Transição do ICMS para o IBS: o que muda para empresas com benefícios fiscais entre 2029 e 2032
- Larissa Marcomini da Silva
- 16 de jan.
- 3 min de leitura

A substituição gradual do ICMS pelo IBS trará efeitos diretos para empresas que utilizam benefícios fiscais estaduais. A regulamentação recente define regras para compensação financeira e prazos que exigem atenção desde já.
A transição do ICMS e a criação do IBS
A Reforma Tributária estabeleceu um período de transição entre 2029 e 2032, no qual o ICMS será progressivamente reduzido enquanto o Imposto sobre Bens e Serviços (IBS) passa a ganhar relevância na arrecadação. A substituição integral está prevista para 2033.
Durante esse intervalo, empresas que hoje contam com incentivos ou benefícios fiscais de ICMS enfrentarão uma diminuição gradual desses mecanismos, o que pode alterar de forma relevante a carga tributária e o fluxo de caixa.
Benefícios fiscais onerosos e a compensação financeira
Para lidar com os impactos da redução dos benefícios fiscais, foi editada a Portaria RFB nº 635/2025. Essa norma trata da habilitação de empresas titulares de benefícios onerosos de ICMS à compensação financeira prevista no artigo 128 do Ato das Disposições Constitucionais Transitórias (ADCT).
Na prática, a compensação busca reduzir os efeitos econômicos da perda gradual desses benefícios no período de 1º de janeiro de 2029 a 31 de dezembro de 2032, desde que o benefício esteja enquadrado nos critérios estabelecidos.
A análise dos programas e instrumentos concessivos será realizada pela Receita Federal do Brasil, considerando benefícios concedidos por atos ou normas dos Estados e do Distrito Federal, conforme previsto na Emenda Constitucional nº 132/2023.
Prazo e forma de habilitação
Um ponto crítico é o prazo. A habilitação à compensação financeira deverá ser solicitada entre 1º de janeiro de 2026 e 31 de dezembro de 2028. O pedido será feito por meio de serviço digital disponível no e-CAC, observando as regras da Instrução Normativa RFB nº 2.066/2022.
Isso significa que empresas ainda em operação sob regimes com incentivos de ICMS precisam agir antes do início da transição, mesmo que os efeitos financeiros só ocorram a partir de 2029.
Impactos práticos para a empresa
A ausência de habilitação dentro do prazo pode resultar na perda do direito à compensação financeira, ampliando o impacto da redução dos benefícios fiscais.
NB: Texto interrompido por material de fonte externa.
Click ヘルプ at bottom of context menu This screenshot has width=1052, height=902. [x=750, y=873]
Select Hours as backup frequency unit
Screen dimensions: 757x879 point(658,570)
Entre os principais reflexos estão:
aumento gradual da carga tributária efetiva;
necessidade de revisão de preços e margens;
ajustes no planejamento financeiro e orçamentário de médio prazo;
reavaliação da viabilidade econômica de operações incentivadas.
Empresas de médio e grande porte, especialmente aquelas que migraram do Simples Nacional para Lucro Presumido ou Lucro Real, tendem a sentir esses efeitos de forma mais intensa.
Boas práticas desde agora
Algumas medidas são recomendadas desde já:
mapear detalhadamente os benefícios fiscais de ICMS atualmente utilizados;
identificar quais se enquadram como benefícios onerosos;
revisar contratos, projetos e investimentos vinculados a esses incentivos;
organizar documentação para o pedido de habilitação dentro do prazo legal.
Essas ações permitem maior previsibilidade e reduzem riscos durante a transição.
A transição do ICMS para o IBS não é apenas uma mudança estrutural no sistema tributário, mas um processo que exige decisões antecipadas. A regulamentação da compensação financeira traz uma oportunidade de mitigação de impactos, desde que as empresas se preparem com antecedência e cumpram os requisitos formais.
A ELS Contabilidade & Consultoria acompanha de forma contínua os desdobramentos da Reforma Tributária e auxilia empresas na adequação de sistemas, processos e rotinas fiscais. Antecipar-se às mudanças é essencial para preservar a regularidade e a previsibilidade do negócio.